**Document text**

Cox, Eva Maria(1938 – )
Social activist, Sociologist, University teacher, Women's rights activist, Writer
A founding member of the Women’s Electoral Lobby, which was established in 1972, Eva Cox has been an advocate for women and is well-known as a social critic. In 1995 she was appointed Officer of the Order of Australia ‘for services to women’s welfare’. In 1997 the Council of Australian Humanist Societies named her Humanist of the year.
De Groen, Alma Margaret(1941 – )
A New Zealander by birth, Alma De Groen has distinguished herself as a feminist playwright whilst living in Australia and Canada. On moving to Australia in 1964, she wrote her first play, The Sweatproof boy in 1968. She has written for live theatre, film, radio and television in Canada and Australia. In 1998 she was the first playwright to win the Patrick White Award for her contribution to Australian theatre. In 2003 she returned to live and work in New Zealand.
Archer, Robyn(1948 – )
Advocate, Artistic director, Director, Singer, Writer
Robyn Archer has established an international reputation as a cabaret artist and as an artistic director. She became the first woman to head a major Australian Arts festival when she was appointed Artistic Director of the Adelaide Festival in 1998 and 2000. On 12 June 2000 she became an Officer of the Order of Australia ‘ for service to the development of cultural life within Australia and its resultant international recognition, through her contribution as an artistic director, performer and writer.’
She is currently the Creative Director of the Centenary of Canberra celebrations, which begin in March 2013.

**Exercise data**
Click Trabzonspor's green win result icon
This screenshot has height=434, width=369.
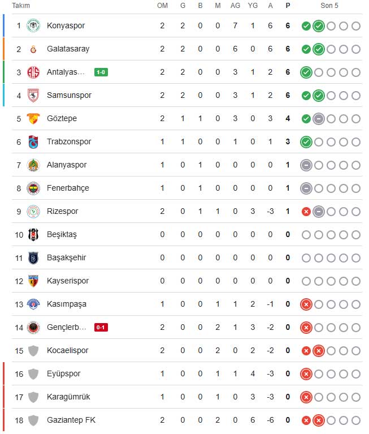click(306, 141)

**Action item A**
Answer these questions from the biographical entries:
(i) In what year was the Women's Electoral Lobby established?
(ii) In what year did Alma De Groen win the Patrick White Award?
(iii) Of which festival was Robyn Archer appointed Artistic Director?
**Action item B**
Write the next part of the biographical entries, starting after the sentence about the Centenary of Canberra celebrations.

**Answer A**
(i) 1972
(ii) 1998
(iii) The Adelaide Festival

**Answer B**
Giblin, Eilean Mary(1884 – 1955)
Diarist, Feminist, Potter, Social worker
Eilean Giblin (born Burton) arrived in Australia in 1919 with a shipload of war brides following her marriage the previous year to AIF officer Major L F Giblin, DSO, MC. She came with a commitment to women’s rights and social justice developed through the suffrage movement and left-wing social and political circles in London. During the next three decades in three Australian cities she worked to advance her feminist, humanitarian and educational ideals. In Hobart in the 1920s she campaigned for ‘equal citizenship’; in Melbourne in the 1930s she led a committee that built and opened University Women’s College; in Canberra during the Second World War she was one of small minority who championed the cause of the enemy aliens deported on the Dunera, This is recorded in her wartime diary which is a unique social record and a powerful witness to the immense suffering and futility of war. She was a pioneer Canberra potter some of whose work is in the National Gallery of Australia.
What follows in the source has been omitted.